— START QUOTED TEXT —

My Favorite Blog Posts from 2013

One of the best things about the Foreign Corrupt Practices Act (FCPA), UK Bribery Act and other anti-corruption practice areas is the top notch quality of commentators. While Mike Volkov regularly derides the FCPA paparazzi for being scare mongers and the FCPA Professor chastises FCPA Inc. for attempts to paint FCPA enforcement in the worst possible light so as to draw clients to their collective resources; there is also a great set of bloggers, writers and pundits who put out solid, useful and well-reasoned pieces on FCPA and Bribery Act issues. In this blog post, I would like to highlight some of my favorite posts from some of my favorite commentators over the past year.

From the Dean

If you do not know who the Dean of FCPA bloggers is you have not been looking too long or too hard. It’s Dick Cassin, who is the Founder, Editor and Publisher of the FCPA Blog, which consistently reports on all things compliance around the globe. But for me, it is when Dick writes from the heart, he is able to articulate what many of us are feeling but cannot seem to put into words. My favorite post from Dick this year was his tribute to President Kennedy on the occasion of the 50th anniversary of the President’s assassination, entitled “And So The Legend of Camelot Was Born”. Dick ended his post with the following quote from Teddy White, “He advanced the cause of America at home and abroad. But he also posed for the first time the great question of the sixties and seventies: What kind of people are we Americans? What do we want to become?” The question still stands.

From the FCPA Professor

If you have never debated the FCPA Professor, live or via email, you should. But be prepared to bring your A-Game and your authority. He posts daily and has become a great resource for guest posts over the years which challenge the status quo on a variety of legal and compliance issues. Each morning I cannot wait to see what the Professor has to say that day. However, what I have really come to appreciate is his Friday Round-Ups. Each Friday, the Professor gives us a round-up of recent FCPA and related news, articles and developments not otherwise covered by him in his Monday – Thursday posts. I should also say he saves some of his best witticism for these posts. My favorite post from the Professor this year was the milestone of his 100th Friday Round Up, appropriately entitled “The 100th Edition of the Friday Round-Up”. Tune in each Friday for another edition of this great resource.

— END QUOTED TEXT —

WORK TO BE COMPLETED: In the blog post, what was the title of Dick Cassin's tribute to President Kennedy?

— START DATA SECTION —

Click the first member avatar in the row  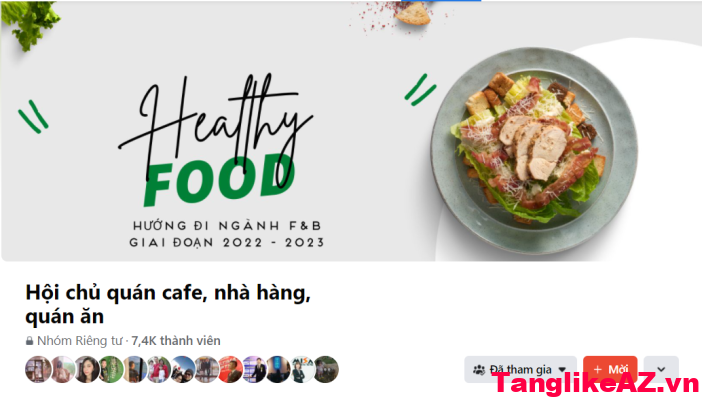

— END DATA SECTION —

EXPECTED ANSWER: "And So The Legend of Camelot Was Born"